National Labor Relations Commission


G.R. No. 80962. January 28, 1991 , Cruz, J.

Facts:
Philippine Ports Authority canceled its arrastre management contract with Metro Port
Services, Inc. and directly assumed the cargo handling operations in the South Harbor of Manila.

Two days later, it awarded a permit to Marina Port Services(Marina) to undertake arrastre
services in the same port, subject inter alia to the following stipulation embodied in Paragraph 7
of the terms and conditions of the said permit:
Labor and personnel of previous operator, except those positions of trust and confidence, shall be
absorbed by grantee. Labor or employees benefits provided for under existing CBA shall
likewise be honored.

Marina retained the bulk of the 2,700-man personnel of Metro but refused to continue the
employment of 65 of the 123 persons constituting the security force. The guards excluded were
served with notices of separation, thus, they filed a complaint for illegal dismissal.

Marina maintains that they had no right to be re-hired because they were occupying
positions of trust and confidence as members of the security force and so came under the
exception in Paragraph 7.

Issues:
1. Whether or not Security guard falls within the positions of trust and confidence.
2. Whether or not dismissal was valid.

Ruling:
1. No. security guard must also be considered as enjoying the trust and confidence of his
employer, whose property he is safeguarding. Like the janitor, he has access to this property. He
too, is charged with its care and protection.
May
Notably, however, and like the janitor again, he is entrusted only with the physical task of
protecting that property. The employer's trust and confidence in him is limited to that ministerial
function. He is not entrusted, in the Labor Arbiter's words, "with the duties of safekeeping and
safeguarding company policies, management instructions, and company secrets such as operation
devices." He is not privy to these confidential matters, which are shared only in the higher
echelons of management. It is the persons on such levels who, because they discharge these
sensitive duties, may be considered holding positions of trust and confidence. The security guard
does not belong in such category.

2. No. Dismissal on the ground of lost of confidence must be established in proper


proceedings before an employee can be lawfully dismissed.
In this case, the record shows that the procedure required was not followed by the
petitioner when it dismissed the private respondents. There was no hearing conducted as required
by the rules, only an alleged background investigation that supposedly linked them to pilferages
in the pier. No charges were formally preferred against the private respondents nor where they
given a chance to defend themselves. They were simply and arbitrarily separated and served
notices of termination in disregard of their rights to due process and security of tenure.

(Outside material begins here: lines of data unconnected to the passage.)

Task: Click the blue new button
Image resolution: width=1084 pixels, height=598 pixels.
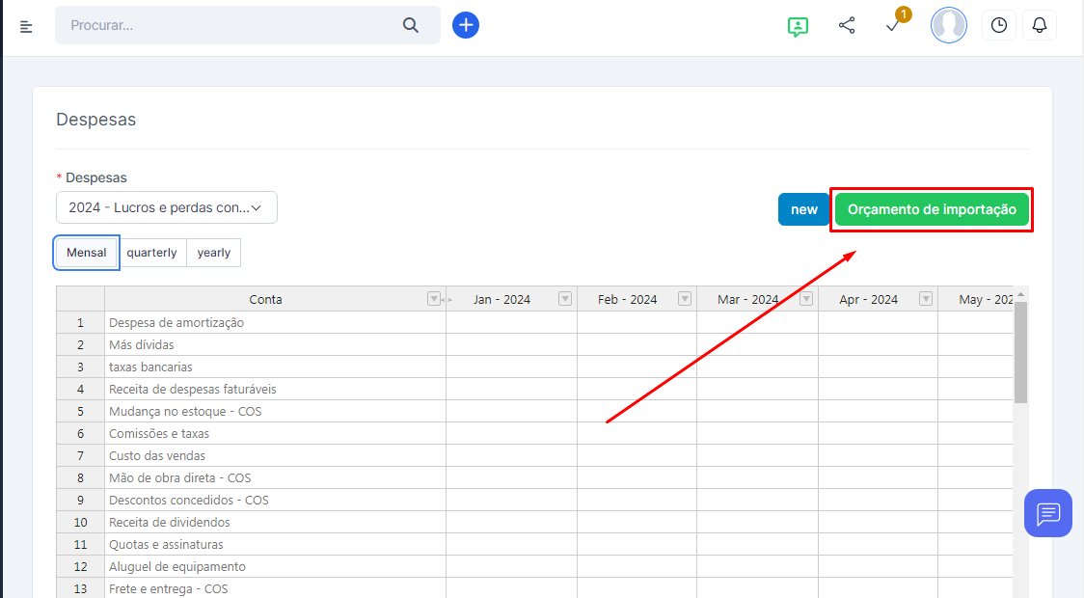Action: tap(803, 209)
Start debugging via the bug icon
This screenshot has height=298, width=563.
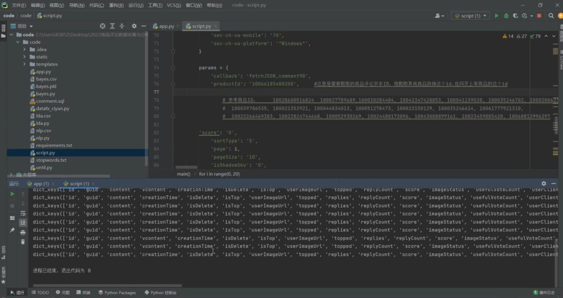coord(505,15)
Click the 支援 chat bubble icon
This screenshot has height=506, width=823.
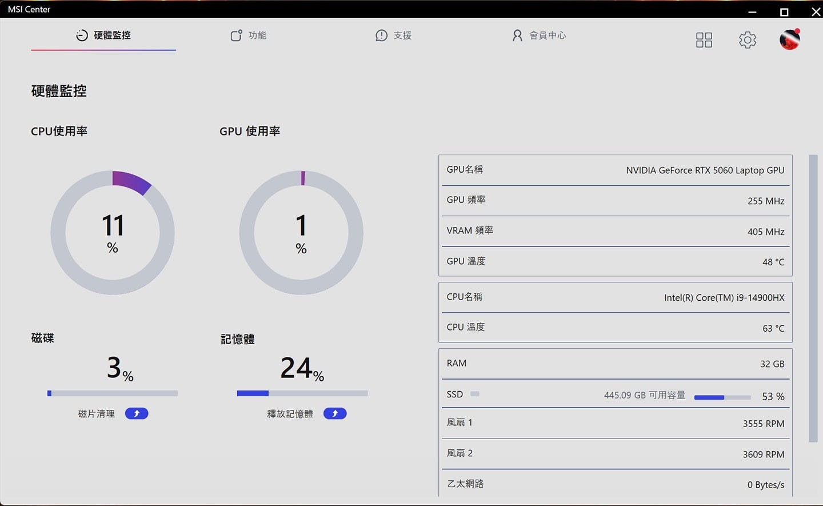point(381,35)
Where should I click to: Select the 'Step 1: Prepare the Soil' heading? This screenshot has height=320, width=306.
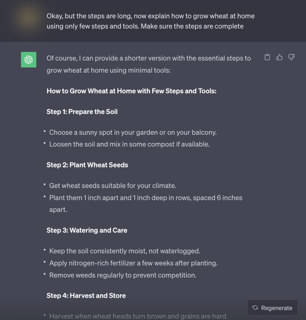(82, 112)
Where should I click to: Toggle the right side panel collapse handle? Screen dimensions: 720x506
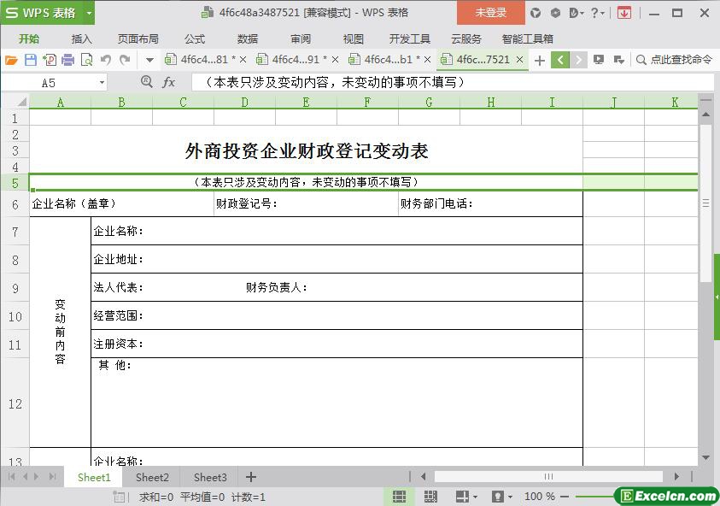[x=717, y=297]
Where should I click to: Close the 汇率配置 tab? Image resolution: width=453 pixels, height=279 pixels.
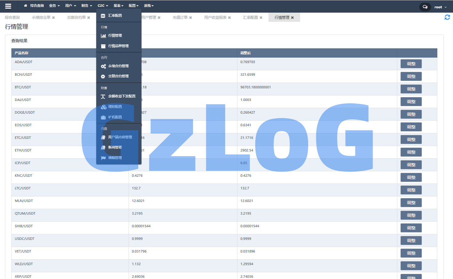261,18
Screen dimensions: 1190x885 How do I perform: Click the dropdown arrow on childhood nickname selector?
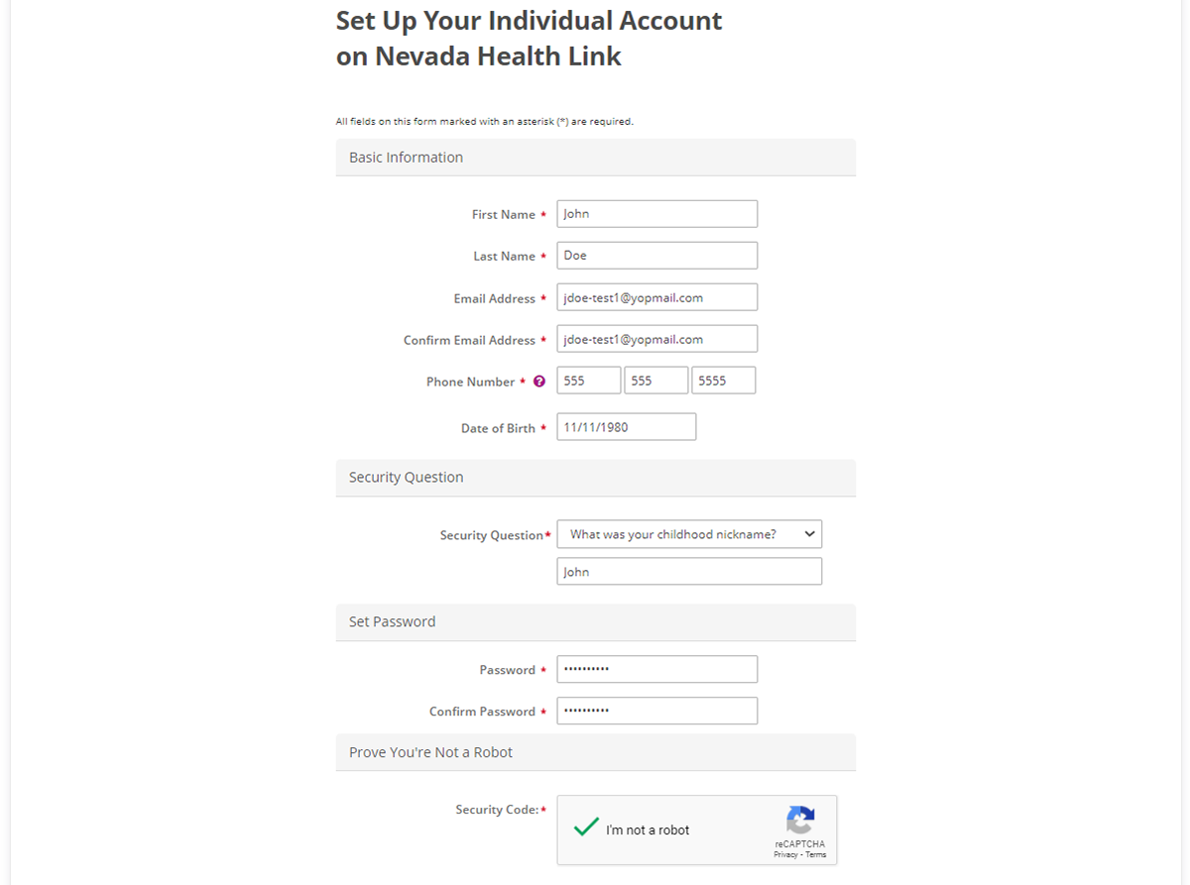(809, 534)
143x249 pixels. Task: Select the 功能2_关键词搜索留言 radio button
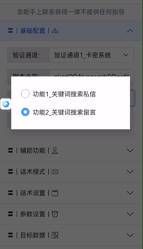point(25,112)
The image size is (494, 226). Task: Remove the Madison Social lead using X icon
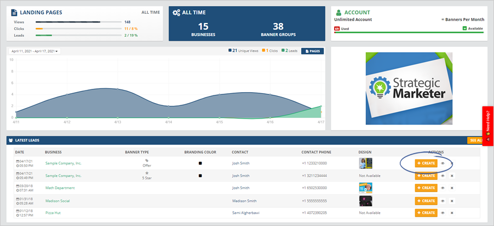click(452, 201)
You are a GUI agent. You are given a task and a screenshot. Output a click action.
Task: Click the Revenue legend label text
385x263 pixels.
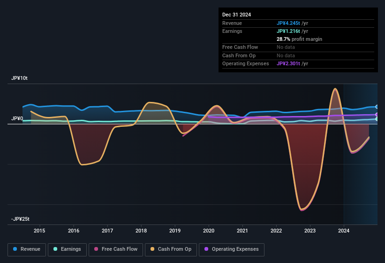(30, 249)
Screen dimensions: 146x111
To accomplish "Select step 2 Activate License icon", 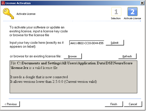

Loss of confidence constitutes a just cause for terminating an employer-employee


relationship. But for dismissal for loss of confidence to be warranted, there should naturally be
some basis for it. Unsupported by sufficient proof, loss of confidence is without basis and may
not be successfully invoked as a ground for dismissal. Loss of confidence as a ground for
dismissal has never been intended to afford an occasion for abuse by the employer of its
prerogative, as it can easily be subject to abuse because of its subjective nature.

The burden of proof rests upon the employer that the dismissal is for cause, and the
failure of the employer to do so would mean that the dismissal is not justified.